No records have been found detailing the operation of the planes. Mr. Parker said the “short little cars” were loaded at the storehouse at Cayuga inlet. The cars were then drawn by horses to the foot of the first 

plane, where they were attached to the cable or rope. After one or two cars were thus attached, a flag was waved to indicate it was all clear to go up the plane. Then the winch was set in motion by the moving horses. As the rope moved up the one side of the plane, other cars were lowered. This procedure took about 20 minutes. The horses were then hitched to the opposite side of the arm of the driving wheel, and the process was reversed.

    Mr.
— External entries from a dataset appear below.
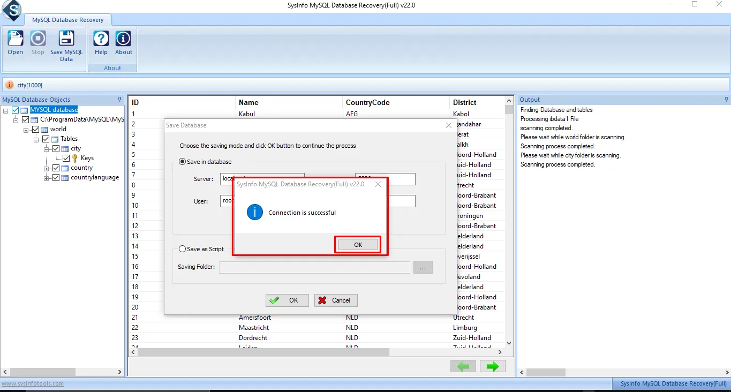Viewport: 731px width, 392px height.
Task: Collapse the world database node
Action: pos(26,130)
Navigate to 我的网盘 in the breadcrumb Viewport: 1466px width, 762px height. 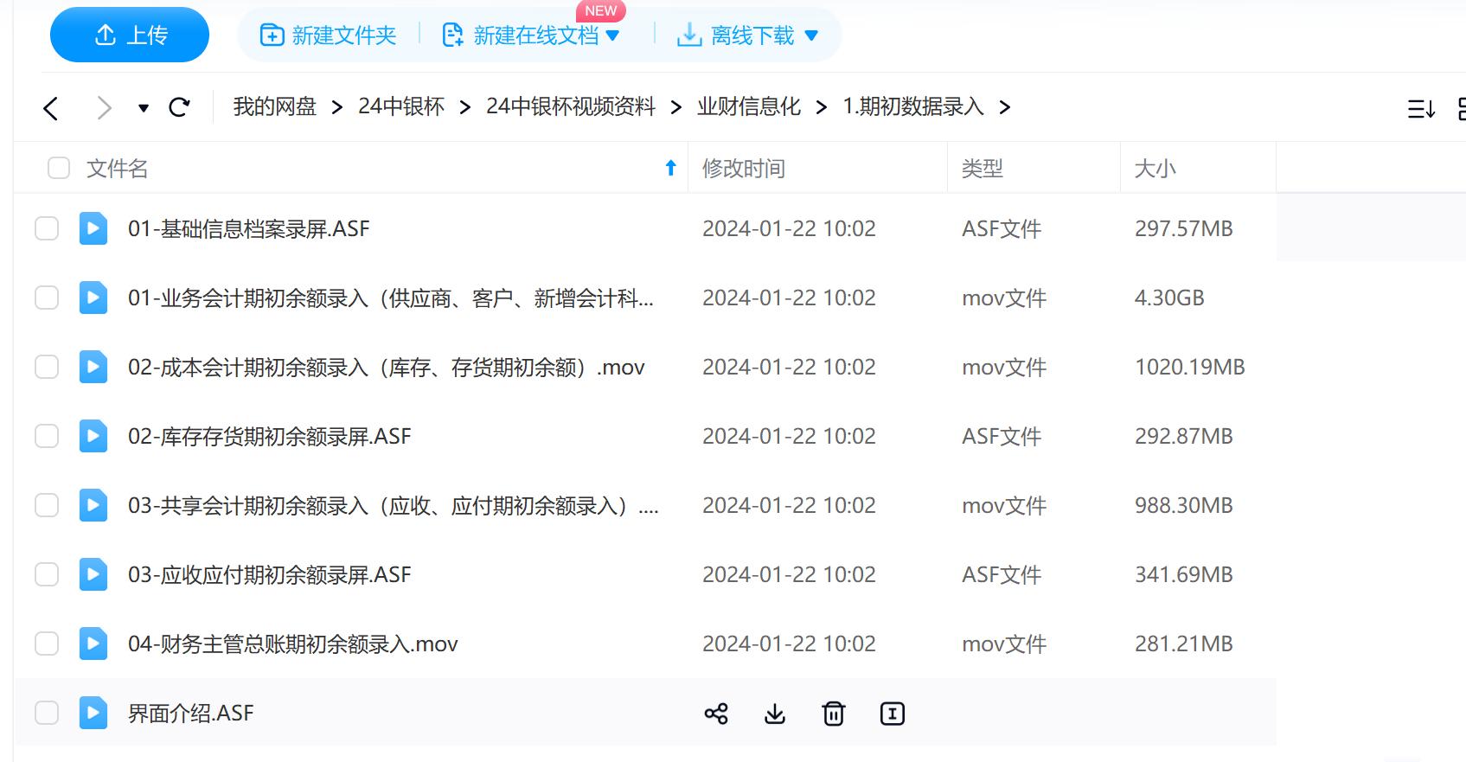pos(274,106)
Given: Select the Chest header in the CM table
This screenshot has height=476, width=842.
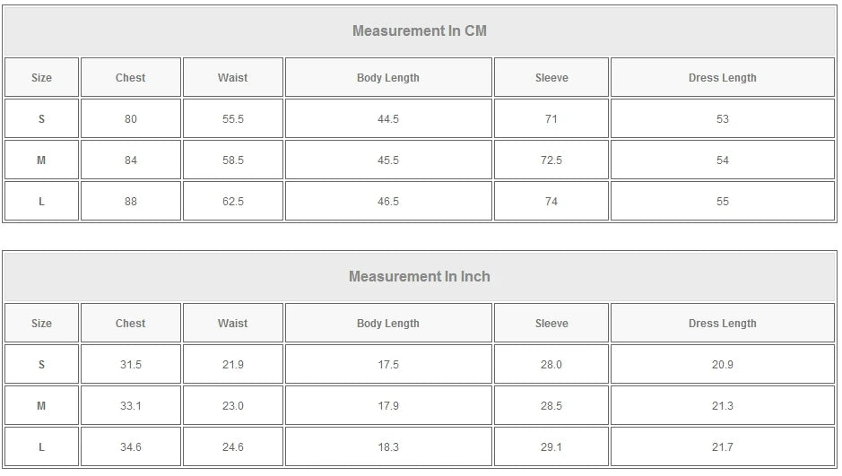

Parker said, "It was a lucky day when 25 cars thus went up the two planes, and on to Owego; the same number reaching Ithaca." The Ithaca & Owego soon was floundering in financial difficulties and could not meet expenses. Parker said, "It cost more to get plaster. to Owego and lumber to Ithaca, and keep the road in repair, than to use horses traveling the usual wagon roads." He said the line fell into  disrepair.
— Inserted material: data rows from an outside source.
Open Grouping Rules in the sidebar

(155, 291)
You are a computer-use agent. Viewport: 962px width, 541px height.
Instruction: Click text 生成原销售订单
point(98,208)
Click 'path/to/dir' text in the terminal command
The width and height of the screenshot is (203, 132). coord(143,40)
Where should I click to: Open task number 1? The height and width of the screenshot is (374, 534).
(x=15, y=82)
    In spite of financial problems, however, the railroad was able to secure a steam locomotive; primarily through the efforts of one of the leading stockholders, Richard Varick DeWitt. This locomotive was built in Albany by Walter McQueen, a noted 19th century locomotive builder, and shipped to Ithaca by water  via the Erie Canal, and Cayuga Lake. It  was hauled to the top of the planes by several teams of horses.
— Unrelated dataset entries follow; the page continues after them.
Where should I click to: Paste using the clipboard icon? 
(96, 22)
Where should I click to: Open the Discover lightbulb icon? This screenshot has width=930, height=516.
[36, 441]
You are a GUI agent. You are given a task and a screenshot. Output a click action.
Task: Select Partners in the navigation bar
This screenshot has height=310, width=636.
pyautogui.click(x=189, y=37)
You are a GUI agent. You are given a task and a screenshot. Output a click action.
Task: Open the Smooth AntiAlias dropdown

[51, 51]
    To lighten its financial burden the State of New York loaned the railroad company $300,000 with the stipulation that if interest payments were not made, the Comptroller could sell the company at a public auction. In 1840, the state loaned the railroad another $28,000, with the total interest commitment to the State now being $14,000 a year.

    Total revenue for freight between  1834 and 1839 was $117,577.13 for freight and $20,97.14 for passengers

   The railroad failed to financial and the state foreclosed. It was auctioned off in Albany on May 20, 1842.

It was picked up by a new organization called the Cayuga & Susquehanna Railroad Company, which was incorporated on April 18, 1843. No action was taken towards improving the property until 1849, when attention was given towards eliminating the inclined planes.

   A serious accident in 1842, told in detail below,  resulted in the discontinuation of the lower plane for passenger travel.They were met at the foot of the upper plane by stagecoaches and carriages. However, work on replacing the planes with switchbacks as well as reconstruction of the entire railroad did not start until 1849. By that time, the Cayuga & Susquehanna Railroad fell into the hands of George W. Scranton of Scranton, Pa. and others who were building the  Leggett's Gap Railroad from Scranton to Great Bend. This evolved into the Delaware, Lackawanna & Western. 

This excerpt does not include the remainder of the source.